### Description of the task
Starting at the line below holding "Masterclass (130, 38)" and stopping at the line holding "Operational Excellence (776, 2054)", print every line exactly, both ends included, and leave the rest out.

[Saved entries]
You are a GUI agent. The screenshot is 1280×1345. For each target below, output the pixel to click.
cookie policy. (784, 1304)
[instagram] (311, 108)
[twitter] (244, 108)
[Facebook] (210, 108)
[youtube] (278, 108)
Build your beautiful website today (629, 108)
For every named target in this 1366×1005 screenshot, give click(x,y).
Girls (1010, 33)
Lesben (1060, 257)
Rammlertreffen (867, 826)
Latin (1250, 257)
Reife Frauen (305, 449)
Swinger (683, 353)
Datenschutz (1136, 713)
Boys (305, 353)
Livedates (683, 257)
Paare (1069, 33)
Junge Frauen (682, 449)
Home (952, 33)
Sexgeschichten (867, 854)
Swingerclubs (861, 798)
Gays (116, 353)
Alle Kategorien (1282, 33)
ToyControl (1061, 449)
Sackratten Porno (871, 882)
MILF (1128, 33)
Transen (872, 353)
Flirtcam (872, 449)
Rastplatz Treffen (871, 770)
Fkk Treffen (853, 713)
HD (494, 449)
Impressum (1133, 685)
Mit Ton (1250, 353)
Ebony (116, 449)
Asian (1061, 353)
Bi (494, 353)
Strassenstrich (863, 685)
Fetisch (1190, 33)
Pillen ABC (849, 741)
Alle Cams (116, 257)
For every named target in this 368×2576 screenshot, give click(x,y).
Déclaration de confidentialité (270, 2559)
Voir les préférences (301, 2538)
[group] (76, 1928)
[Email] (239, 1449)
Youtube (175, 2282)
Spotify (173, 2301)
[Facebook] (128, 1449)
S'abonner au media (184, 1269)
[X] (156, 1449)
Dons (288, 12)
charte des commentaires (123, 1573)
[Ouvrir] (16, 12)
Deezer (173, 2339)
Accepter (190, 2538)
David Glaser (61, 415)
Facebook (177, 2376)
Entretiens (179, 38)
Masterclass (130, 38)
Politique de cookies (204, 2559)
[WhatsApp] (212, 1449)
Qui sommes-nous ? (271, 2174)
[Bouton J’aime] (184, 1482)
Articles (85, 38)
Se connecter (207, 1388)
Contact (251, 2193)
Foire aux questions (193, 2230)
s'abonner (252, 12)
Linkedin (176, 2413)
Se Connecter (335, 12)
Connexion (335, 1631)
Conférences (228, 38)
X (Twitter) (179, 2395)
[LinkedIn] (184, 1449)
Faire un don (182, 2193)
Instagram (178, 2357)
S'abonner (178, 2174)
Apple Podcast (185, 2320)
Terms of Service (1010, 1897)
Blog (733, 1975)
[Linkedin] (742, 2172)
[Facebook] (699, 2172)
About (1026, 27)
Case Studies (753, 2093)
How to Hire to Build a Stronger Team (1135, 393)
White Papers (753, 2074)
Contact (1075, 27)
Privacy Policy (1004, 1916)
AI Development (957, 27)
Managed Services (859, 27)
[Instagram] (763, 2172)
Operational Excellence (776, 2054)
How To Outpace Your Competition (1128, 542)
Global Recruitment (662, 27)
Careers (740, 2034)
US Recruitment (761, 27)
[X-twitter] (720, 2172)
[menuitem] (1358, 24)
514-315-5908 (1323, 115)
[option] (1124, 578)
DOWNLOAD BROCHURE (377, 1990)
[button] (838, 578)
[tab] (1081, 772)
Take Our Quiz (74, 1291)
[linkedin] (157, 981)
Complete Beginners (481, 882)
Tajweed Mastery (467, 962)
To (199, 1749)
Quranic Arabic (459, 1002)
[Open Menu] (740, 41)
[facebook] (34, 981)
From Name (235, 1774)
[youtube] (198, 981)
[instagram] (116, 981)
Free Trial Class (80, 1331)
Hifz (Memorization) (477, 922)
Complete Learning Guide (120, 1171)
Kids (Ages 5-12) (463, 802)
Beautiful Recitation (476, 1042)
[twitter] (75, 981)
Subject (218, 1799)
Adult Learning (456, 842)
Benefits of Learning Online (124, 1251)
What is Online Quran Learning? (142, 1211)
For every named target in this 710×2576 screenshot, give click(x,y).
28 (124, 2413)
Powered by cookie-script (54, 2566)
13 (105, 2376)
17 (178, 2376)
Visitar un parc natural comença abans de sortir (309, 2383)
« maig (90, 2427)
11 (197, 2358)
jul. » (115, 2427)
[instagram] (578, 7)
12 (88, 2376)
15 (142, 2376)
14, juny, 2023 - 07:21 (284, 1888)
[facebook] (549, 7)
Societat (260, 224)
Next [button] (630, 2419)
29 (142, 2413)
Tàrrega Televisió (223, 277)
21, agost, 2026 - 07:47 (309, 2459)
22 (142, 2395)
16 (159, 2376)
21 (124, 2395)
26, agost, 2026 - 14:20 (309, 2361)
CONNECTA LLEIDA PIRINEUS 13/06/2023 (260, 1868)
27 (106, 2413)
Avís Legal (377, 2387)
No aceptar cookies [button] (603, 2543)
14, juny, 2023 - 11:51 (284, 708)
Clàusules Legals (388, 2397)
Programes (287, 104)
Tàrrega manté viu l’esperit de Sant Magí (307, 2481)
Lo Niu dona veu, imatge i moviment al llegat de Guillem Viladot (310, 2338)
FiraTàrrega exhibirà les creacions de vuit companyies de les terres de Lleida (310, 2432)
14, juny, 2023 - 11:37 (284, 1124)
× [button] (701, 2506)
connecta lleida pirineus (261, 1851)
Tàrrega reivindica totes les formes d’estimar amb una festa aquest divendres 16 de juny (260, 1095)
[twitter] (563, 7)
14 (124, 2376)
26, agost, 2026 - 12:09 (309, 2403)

### Solution to the problem
Masterclass (130, 38)
Politique de cookies (204, 2559)
[WhatsApp] (212, 1449)
Qui sommes-nous ? (271, 2174)
[Bouton J’aime] (184, 1482)
Articles (85, 38)
Se connecter (207, 1388)
Contact (251, 2193)
Foire aux questions (193, 2230)
s'abonner (252, 12)
Linkedin (176, 2413)
Se Connecter (335, 12)
Connexion (335, 1631)
Conférences (228, 38)
X (Twitter) (179, 2395)
[LinkedIn] (184, 1449)
Faire un don (182, 2193)
Instagram (178, 2357)
S'abonner (178, 2174)
Apple Podcast (185, 2320)
Terms of Service (1010, 1897)
Blog (733, 1975)
[Linkedin] (742, 2172)
[Facebook] (699, 2172)
About (1026, 27)
Case Studies (753, 2093)
How to Hire to Build a Stronger Team (1135, 393)
White Papers (753, 2074)
Contact (1075, 27)
Privacy Policy (1004, 1916)
AI Development (957, 27)
Managed Services (859, 27)
[Instagram] (763, 2172)
Operational Excellence (776, 2054)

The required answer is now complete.